Walter Smith will be appointed Scotland’s manager this week after the Scottish Football Association formally offered him the opportunity to succeed Berti Vogts as national coach.

The former Rangers and Everton manager should be unveiled after Thursday’s SFA board meeting at Hampden Park, where the body’s chief executive David Taylor and the president John McBeth, together with three other office bearers, will present their recommendations to the remaining six directors after recent interviews.

Smith has long boasted the support of the majority on the 11-man board. At his interview on November 19, the 56-year-old is understood to have insisted that the structure of the manager’s role be revamped. The SFA ac ceded to that demand and Smith’s agreement is now anticipated.

There was no comment from the SFA last night, though Taylor – who has come under severe pressure in recent weeks after Vogts’s unsuccessful reign and the morale-sapping 4-1 friendly defeat to Sweden earlier this month – confirmed at the weekend that an appointment was imminent.

“We have reached a situation where we now have to have detailed discussions with regard to terms and conditions,” said Taylor, who did not confirm that Smith was the candidate in question.

“I would hope that through this process the recommendation would go forward unanimously.

“You get down to talking about terms and conditions of the job, the salary and all that sort of stuff and availability. Once that has been done, we will make a recommendation. I certainly want to reach the end of the process as quickly as possible because I have plenty of other business to attend to.”

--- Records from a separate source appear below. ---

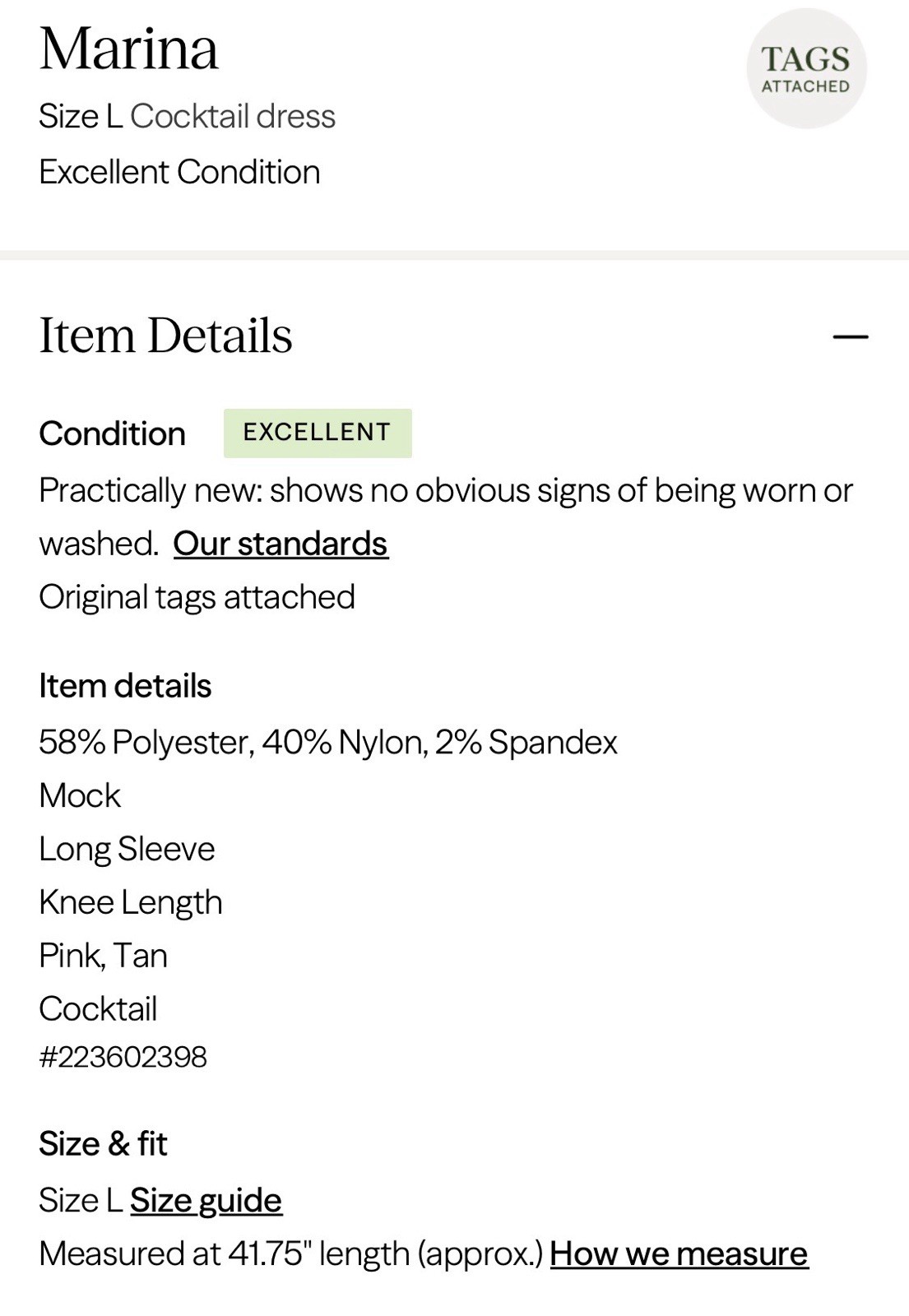Tap the Item Details heading

166,336

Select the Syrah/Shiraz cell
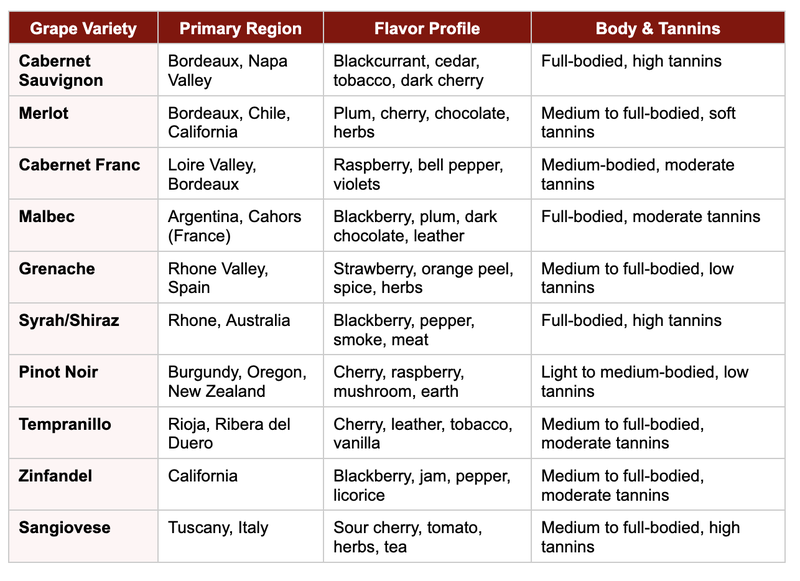[69, 321]
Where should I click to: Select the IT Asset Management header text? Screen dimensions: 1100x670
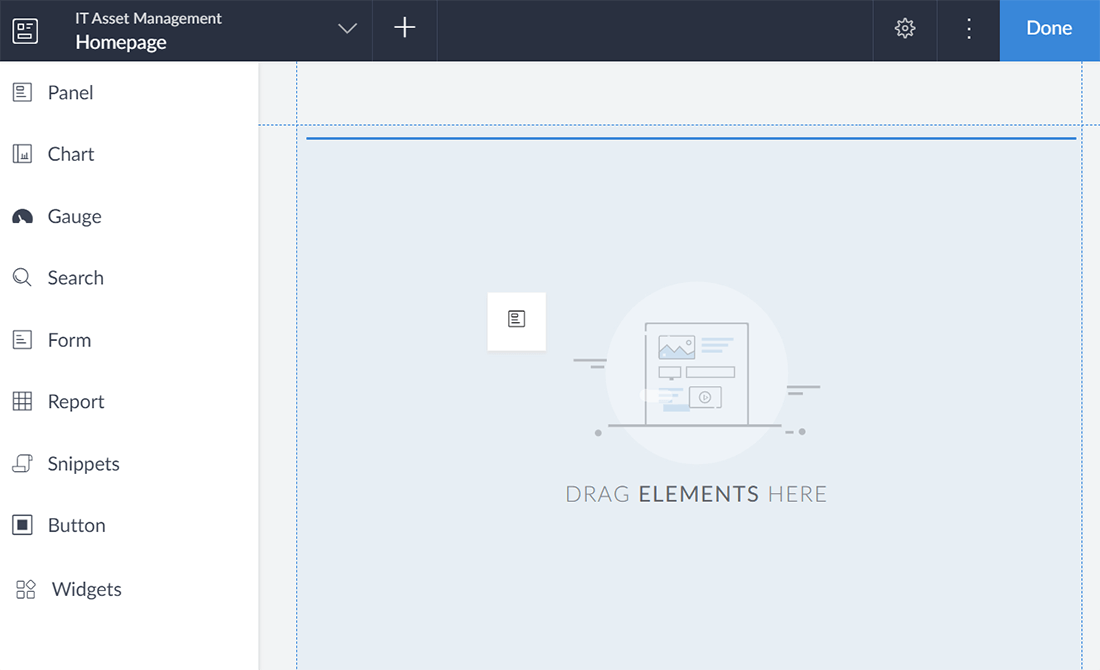point(148,17)
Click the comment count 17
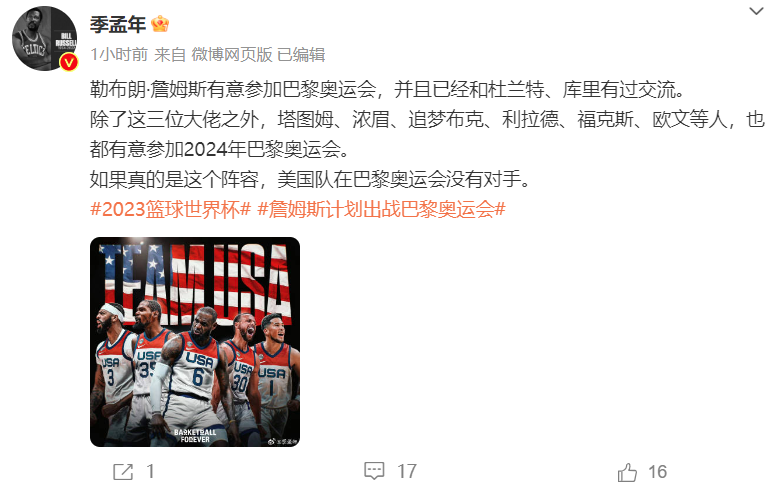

Meanwhile, Newcastle manager Graeme Souness has stated that Smith may be on a “hiding to nothing” when he becomes Scotland boss.

Souness, capped 54 times by Scotland, said: “I wouldn’t be brave enough to take on the Scotland job.

“There’s an element of Walter being on a hiding to nothing but his love for football and his pride as a Scotsman have made him look beyond that.

“He is risking a tremendous amount and he deserves great credit for that.”

Smith was Souness’ assistant manager at Rangers in the late 1980s and the pair remain close friends.

“I’ve spoken to him about it. I knew he was interested, I knew he had a chance of getting it and I knew he was excited about it,” added the Magpies boss.

“But it’s a brave, brave move. I didn’t explain that to him. He’s a big boy and he doesn’t need me to tell him.

“I’m sure he doesn’t need this job but he’s put his neck on the line and fair play to him for that.”

Vogts quit as Scotland manager at the start of November after the team managed only two points from their opening three World Cup qualifiers.

Former Scotland international Joe Jordan has also warned that Smith cannot be expected to perform miracles.

“Walter will have the same problems that Berti had,” Jordan said.

“He won’t have the strength in depth that the Scotland team have had in the past.

“But I think he’s going to have try and sort out the reputation of Scottish football for producing players – I think that’s something that’s still a bit of a mystery.”